■ RECORDS FOR PROCESSING
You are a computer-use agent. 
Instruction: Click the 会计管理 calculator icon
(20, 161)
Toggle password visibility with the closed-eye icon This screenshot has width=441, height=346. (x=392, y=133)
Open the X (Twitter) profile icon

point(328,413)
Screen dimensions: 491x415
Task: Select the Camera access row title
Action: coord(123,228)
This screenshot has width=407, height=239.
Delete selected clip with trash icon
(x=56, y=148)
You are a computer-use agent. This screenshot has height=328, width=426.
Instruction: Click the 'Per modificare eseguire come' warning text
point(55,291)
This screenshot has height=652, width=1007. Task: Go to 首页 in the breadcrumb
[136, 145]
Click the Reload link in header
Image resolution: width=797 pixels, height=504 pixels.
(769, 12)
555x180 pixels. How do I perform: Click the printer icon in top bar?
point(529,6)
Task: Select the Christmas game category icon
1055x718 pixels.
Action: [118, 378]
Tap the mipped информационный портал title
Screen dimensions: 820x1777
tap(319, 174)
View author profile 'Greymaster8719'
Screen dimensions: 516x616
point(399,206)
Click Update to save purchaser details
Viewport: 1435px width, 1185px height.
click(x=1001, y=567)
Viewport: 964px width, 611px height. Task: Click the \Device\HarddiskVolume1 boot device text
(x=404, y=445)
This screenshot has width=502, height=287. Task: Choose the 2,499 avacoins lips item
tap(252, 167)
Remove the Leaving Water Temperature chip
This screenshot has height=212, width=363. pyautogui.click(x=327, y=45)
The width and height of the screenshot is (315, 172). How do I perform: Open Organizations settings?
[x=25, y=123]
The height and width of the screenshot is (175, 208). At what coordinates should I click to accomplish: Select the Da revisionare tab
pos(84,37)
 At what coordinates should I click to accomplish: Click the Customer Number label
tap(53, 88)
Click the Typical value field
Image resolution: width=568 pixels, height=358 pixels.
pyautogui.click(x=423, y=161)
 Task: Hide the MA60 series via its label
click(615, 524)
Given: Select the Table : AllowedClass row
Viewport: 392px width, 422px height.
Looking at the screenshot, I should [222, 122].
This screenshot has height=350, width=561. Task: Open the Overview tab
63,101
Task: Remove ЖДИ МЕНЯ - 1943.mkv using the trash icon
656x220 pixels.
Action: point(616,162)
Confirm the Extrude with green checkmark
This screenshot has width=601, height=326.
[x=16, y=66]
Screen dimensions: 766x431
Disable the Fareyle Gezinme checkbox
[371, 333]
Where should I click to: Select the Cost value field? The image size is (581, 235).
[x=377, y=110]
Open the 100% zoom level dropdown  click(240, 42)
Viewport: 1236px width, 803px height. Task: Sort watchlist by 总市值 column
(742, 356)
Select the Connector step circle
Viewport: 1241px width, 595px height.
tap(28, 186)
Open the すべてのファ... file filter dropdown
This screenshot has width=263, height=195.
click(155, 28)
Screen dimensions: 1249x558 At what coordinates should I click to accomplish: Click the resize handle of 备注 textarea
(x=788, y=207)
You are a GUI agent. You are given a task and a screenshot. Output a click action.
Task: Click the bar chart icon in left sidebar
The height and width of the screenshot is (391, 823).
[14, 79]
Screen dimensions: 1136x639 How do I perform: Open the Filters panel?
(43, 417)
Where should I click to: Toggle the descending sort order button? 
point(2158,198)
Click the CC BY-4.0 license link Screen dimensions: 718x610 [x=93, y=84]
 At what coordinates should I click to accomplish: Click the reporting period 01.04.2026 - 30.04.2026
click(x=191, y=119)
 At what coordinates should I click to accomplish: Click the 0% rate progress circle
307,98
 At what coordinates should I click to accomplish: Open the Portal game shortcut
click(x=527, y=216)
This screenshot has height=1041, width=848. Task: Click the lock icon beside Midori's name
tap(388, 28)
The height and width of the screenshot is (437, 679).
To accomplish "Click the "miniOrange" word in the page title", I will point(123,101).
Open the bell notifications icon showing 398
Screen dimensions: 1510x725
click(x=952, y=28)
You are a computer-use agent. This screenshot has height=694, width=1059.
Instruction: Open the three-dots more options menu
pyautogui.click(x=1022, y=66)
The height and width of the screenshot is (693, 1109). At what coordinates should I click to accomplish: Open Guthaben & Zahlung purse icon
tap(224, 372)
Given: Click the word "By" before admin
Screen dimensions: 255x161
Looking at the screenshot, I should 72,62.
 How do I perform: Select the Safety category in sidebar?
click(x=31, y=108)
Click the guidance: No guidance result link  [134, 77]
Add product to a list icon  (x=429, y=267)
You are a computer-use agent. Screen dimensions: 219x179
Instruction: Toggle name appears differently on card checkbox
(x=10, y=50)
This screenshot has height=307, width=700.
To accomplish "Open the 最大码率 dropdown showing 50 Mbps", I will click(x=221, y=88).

■ WHAT TO PRODUCE
Every piece of the data must be set down exactly. Omit nothing.

■ RESPONSE BELOW
You are a computer-use agent. 
Instruction: Click the 会计管理 calculator icon
(20, 161)
Toggle password visibility with the closed-eye icon This screenshot has width=441, height=346. (x=392, y=133)
Open the X (Twitter) profile icon

point(328,413)
Screen dimensions: 491x415
Task: Select the Camera access row title
Action: coord(123,228)
This screenshot has width=407, height=239.
Delete selected clip with trash icon
(x=56, y=148)
You are a computer-use agent. This screenshot has height=328, width=426.
Instruction: Click the 'Per modificare eseguire come' warning text
point(55,291)
This screenshot has height=652, width=1007. Task: Go to 首页 in the breadcrumb
[136, 145]
Click the Reload link in header
Image resolution: width=797 pixels, height=504 pixels.
(769, 12)
555x180 pixels. How do I perform: Click the printer icon in top bar?
point(529,6)
Task: Select the Christmas game category icon
1055x718 pixels.
Action: [118, 378]
Tap the mipped информационный портал title
Screen dimensions: 820x1777
tap(319, 174)
View author profile 'Greymaster8719'
Screen dimensions: 516x616
point(399,206)
Click Update to save purchaser details
Viewport: 1435px width, 1185px height.
click(x=1001, y=567)
Viewport: 964px width, 611px height. Task: Click the \Device\HarddiskVolume1 boot device text
(x=404, y=445)
This screenshot has width=502, height=287. Task: Choose the 2,499 avacoins lips item
tap(252, 167)
Remove the Leaving Water Temperature chip
This screenshot has height=212, width=363. pyautogui.click(x=327, y=45)
The width and height of the screenshot is (315, 172). How do I perform: Open Organizations settings?
[x=25, y=123]
The height and width of the screenshot is (175, 208). At what coordinates should I click to accomplish: Select the Da revisionare tab
pos(84,37)
 At what coordinates should I click to accomplish: Click the Customer Number label
tap(53, 88)
Click the Typical value field
Image resolution: width=568 pixels, height=358 pixels.
pyautogui.click(x=423, y=161)
 Task: Hide the MA60 series via its label
click(615, 524)
Given: Select the Table : AllowedClass row
Viewport: 392px width, 422px height.
Looking at the screenshot, I should [222, 122].
This screenshot has height=350, width=561. Task: Open the Overview tab
63,101
Task: Remove ЖДИ МЕНЯ - 1943.mkv using the trash icon
656x220 pixels.
Action: point(616,162)
Confirm the Extrude with green checkmark
This screenshot has width=601, height=326.
[x=16, y=66]
Screen dimensions: 766x431
Disable the Fareyle Gezinme checkbox
[371, 333]
Where should I click to: Select the Cost value field? The image size is (581, 235).
[x=377, y=110]
Open the 100% zoom level dropdown  click(240, 42)
Viewport: 1236px width, 803px height. Task: Sort watchlist by 总市值 column
(742, 356)
Select the Connector step circle
Viewport: 1241px width, 595px height.
tap(28, 186)
Open the すべてのファ... file filter dropdown
This screenshot has width=263, height=195.
click(155, 28)
Screen dimensions: 1249x558 At what coordinates should I click to accomplish: Click the resize handle of 备注 textarea
(x=788, y=207)
You are a GUI agent. You are given a task and a screenshot. Output a click action.
Task: Click the bar chart icon in left sidebar
The height and width of the screenshot is (391, 823).
[14, 79]
Screen dimensions: 1136x639 How do I perform: Open the Filters panel?
(43, 417)
Where should I click to: Toggle the descending sort order button? 
point(2158,198)
Click the CC BY-4.0 license link Screen dimensions: 718x610 [x=93, y=84]
 At what coordinates should I click to accomplish: Click the reporting period 01.04.2026 - 30.04.2026
click(x=191, y=119)
 At what coordinates should I click to accomplish: Click the 0% rate progress circle
307,98
 At what coordinates should I click to accomplish: Open the Portal game shortcut
click(x=527, y=216)
This screenshot has height=1041, width=848. Task: Click the lock icon beside Midori's name
tap(388, 28)
The height and width of the screenshot is (437, 679).
To accomplish "Click the "miniOrange" word in the page title", I will point(123,101).
Open the bell notifications icon showing 398
Screen dimensions: 1510x725
click(x=952, y=28)
You are a computer-use agent. This screenshot has height=694, width=1059.
Instruction: Open the three-dots more options menu
pyautogui.click(x=1022, y=66)
The height and width of the screenshot is (693, 1109). At what coordinates should I click to accomplish: Open Guthaben & Zahlung purse icon
tap(224, 372)
Given: Click the word "By" before admin
Screen dimensions: 255x161
Looking at the screenshot, I should 72,62.
 How do I perform: Select the Safety category in sidebar?
click(x=31, y=108)
Click the guidance: No guidance result link  [134, 77]
Add product to a list icon  (x=429, y=267)
You are a computer-use agent. Screen dimensions: 219x179
Instruction: Toggle name appears differently on card checkbox
(x=10, y=50)
This screenshot has height=307, width=700.
To accomplish "Open the 最大码率 dropdown showing 50 Mbps", I will click(x=221, y=88).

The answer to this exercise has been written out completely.